Ueda: Often I wish I could go back and do something again. But because of time restraints, I cannot.
Emil: I have a lot of micro-regrets. You know, like fixing little typos or change a line of dialog that I stumble back on and realize I really felt like changing it. But the problem is that the issues are small and they could change things and maybe cause a trickle effect of bugs. So, I often feel like I have to pass on those little things because our games are so big.
Mark: Where do you see game design headed in the future?
Ueda: I have a sense of emergency. The storytelling ability is important and bringing more immersion to each game is important. We need to bring players more into our games and make them crazy about our games. I look at The Matrix and they put parasites into people’s bellybuttons, and I want to do something like that in games before I die. (Laughter)
Emil: I want to achieve the idea that developers were addresses in the early ’90s with virtual glasses and the Lawnmower Man, you know, without the gadgets. I want to create a fidelity of worlds and real people that aren’t just cardboard cut-outs.
Mark: So how do you do that? Is it changing AI? Is it through visuals?
Emil: I’m not interested in 30 minute cutscenes. I look at the game Call of Duty 4; that game is looked at as a great action game, but it doesn’t get the credit it deserves for its story. That game starts out with you experiencing your own execution. That’s great. Sometimes throwing a ton of words out there is not a good idea.
Ueda-san: I think the head-mounted display idea is a good one. I want to create more immersion where players are more drawn in, but also where they can step out of that reality for a few moments before dropping back in again, and then move out again.
Emil: We can improve story-telling. It’s often more difficult and interesting to push the story through action and gameplay and not through dialog and story trees. I see us going in that direction as much as we can.
Ueda: Character conversations are difficult because you are often forced to create unreal conversations. I eliminated a lot of conversations in my games because Im not that good at it. If it’s a character who can think on their own, that’s interesting.
Mark: I one of our earlier interviews I asked you what kinds of drugs you took before you created your games.

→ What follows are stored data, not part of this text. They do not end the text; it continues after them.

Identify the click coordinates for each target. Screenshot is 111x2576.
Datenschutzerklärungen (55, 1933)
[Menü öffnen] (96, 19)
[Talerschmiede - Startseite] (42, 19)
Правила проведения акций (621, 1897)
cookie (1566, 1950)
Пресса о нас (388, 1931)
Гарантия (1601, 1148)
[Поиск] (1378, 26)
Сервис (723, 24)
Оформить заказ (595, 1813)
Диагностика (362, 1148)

Sudo-san: Before I write a story I take cold medicine. (Laughter)
That’s a joke. First I write a story and then I try to translate that into a game. The best thing is to have a story that is happening in the background. With Emil, I would like to open his head and look inside, because even the smallest characters in his games have their own stories. With Ueda-san, your stories are so eloquent and vast.

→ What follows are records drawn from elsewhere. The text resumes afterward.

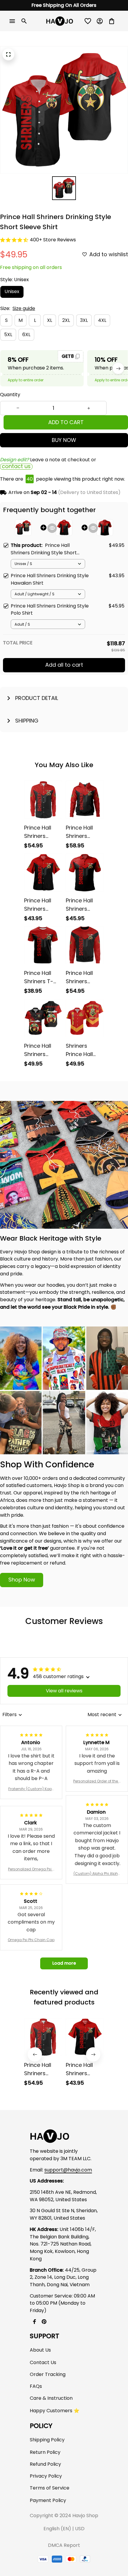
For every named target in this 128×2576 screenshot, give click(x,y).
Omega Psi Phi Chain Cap (31, 1939)
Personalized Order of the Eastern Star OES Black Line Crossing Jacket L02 (97, 1781)
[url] (68, 2170)
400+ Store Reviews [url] (53, 239)
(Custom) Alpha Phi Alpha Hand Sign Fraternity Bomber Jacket (97, 1873)
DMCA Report (64, 2545)
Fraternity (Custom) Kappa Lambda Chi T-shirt (31, 1789)
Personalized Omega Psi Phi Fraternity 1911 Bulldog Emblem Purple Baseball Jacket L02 (31, 1869)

Mark: So what are your next games? What are you working on next?
Emil: We’re working on DLC. We’re also working on lots of things…we’re working on what stuff like, you know what new things we can destroy in Japan…(laughter). Wait, that didn’t come out right. (More laughter.)
Ueda: The sense of our new game is similar to Ico…who is your partner? Um, oh I am going to get in trouble here. Please stop asking these questions… (Laughter)
Question from the audience addressed to Ueda: Some people say your games are like the Beatles White album, they see them as art. What is your response to that?
Ueda: We are trying to create entertaining games, that’s our main goal. I came from art school, so it’s interesting to know people are seeing our games as art.
Suda: In making entertainment, it’s a hard goal to make art. Art students and teachers see these games as art and see them from an artistic perspective, that’s interesting. The power of videogames is different. We put all these lights in games and we have power to make other artists jealous, but we should have a good relationship between entertainment and art.
Emil: We’re all gamers. We know what the deal is. But I disagree with Roger Ebert. We are entertainers and art is in what we do. We’ll come onto our own. The art will come.